- **Task objective**
Please return all of the entries below exactly as they are written.

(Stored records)
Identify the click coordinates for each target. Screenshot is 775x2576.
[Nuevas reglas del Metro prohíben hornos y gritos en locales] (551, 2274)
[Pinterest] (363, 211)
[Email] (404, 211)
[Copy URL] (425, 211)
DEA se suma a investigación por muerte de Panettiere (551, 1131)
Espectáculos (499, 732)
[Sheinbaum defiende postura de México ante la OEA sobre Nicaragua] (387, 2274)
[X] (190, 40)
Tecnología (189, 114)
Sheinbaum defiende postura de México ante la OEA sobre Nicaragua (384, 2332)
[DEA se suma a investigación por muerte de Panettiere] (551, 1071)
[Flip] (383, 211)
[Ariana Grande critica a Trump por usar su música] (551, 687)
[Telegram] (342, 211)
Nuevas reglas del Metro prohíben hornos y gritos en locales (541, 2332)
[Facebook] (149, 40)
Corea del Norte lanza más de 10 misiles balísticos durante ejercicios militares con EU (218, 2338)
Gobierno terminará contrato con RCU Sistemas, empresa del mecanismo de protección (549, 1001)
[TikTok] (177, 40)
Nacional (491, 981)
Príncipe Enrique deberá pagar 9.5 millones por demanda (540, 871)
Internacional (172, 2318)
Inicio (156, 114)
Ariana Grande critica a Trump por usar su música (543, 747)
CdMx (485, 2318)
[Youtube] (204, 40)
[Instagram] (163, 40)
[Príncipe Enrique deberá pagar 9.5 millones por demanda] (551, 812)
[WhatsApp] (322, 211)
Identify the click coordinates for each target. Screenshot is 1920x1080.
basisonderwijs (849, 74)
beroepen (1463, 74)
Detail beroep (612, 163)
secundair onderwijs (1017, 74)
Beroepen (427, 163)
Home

- **Finished task**
Identify the click coordinates for each target. Screenshot is 775x2576.
[Nuevas reglas del Metro prohíben hornos y gritos en locales] (551, 2274)
[Pinterest] (363, 211)
[Email] (404, 211)
[Copy URL] (425, 211)
DEA se suma a investigación por muerte de Panettiere (551, 1131)
Espectáculos (499, 732)
[Sheinbaum defiende postura de México ante la OEA sobre Nicaragua] (387, 2274)
[X] (190, 40)
Tecnología (189, 114)
Sheinbaum defiende postura de México ante la OEA sobre Nicaragua (384, 2332)
[DEA se suma a investigación por muerte de Panettiere] (551, 1071)
[Flip] (383, 211)
[Ariana Grande critica a Trump por usar su música] (551, 687)
[Telegram] (342, 211)
Nuevas reglas del Metro prohíben hornos y gritos en locales (541, 2332)
[Facebook] (149, 40)
Corea del Norte lanza más de 10 misiles balísticos durante ejercicios militares con EU (218, 2338)
Gobierno terminará contrato con RCU Sistemas, empresa del mecanismo de protección (549, 1001)
[TikTok] (177, 40)
Nacional (491, 981)
Príncipe Enrique deberá pagar 9.5 millones por demanda (540, 871)
Internacional (172, 2318)
Inicio (156, 114)
Ariana Grande critica a Trump por usar su música (543, 747)
CdMx (485, 2318)
[Youtube] (204, 40)
[Instagram] (163, 40)
[Príncipe Enrique deberá pagar 9.5 millones por demanda] (551, 812)
[WhatsApp] (322, 211)
Identify the click coordinates for each target. Screenshot is 1920x1080.
basisonderwijs (849, 74)
beroepen (1463, 74)
Detail beroep (612, 163)
secundair onderwijs (1017, 74)
Beroepen (427, 163)
Home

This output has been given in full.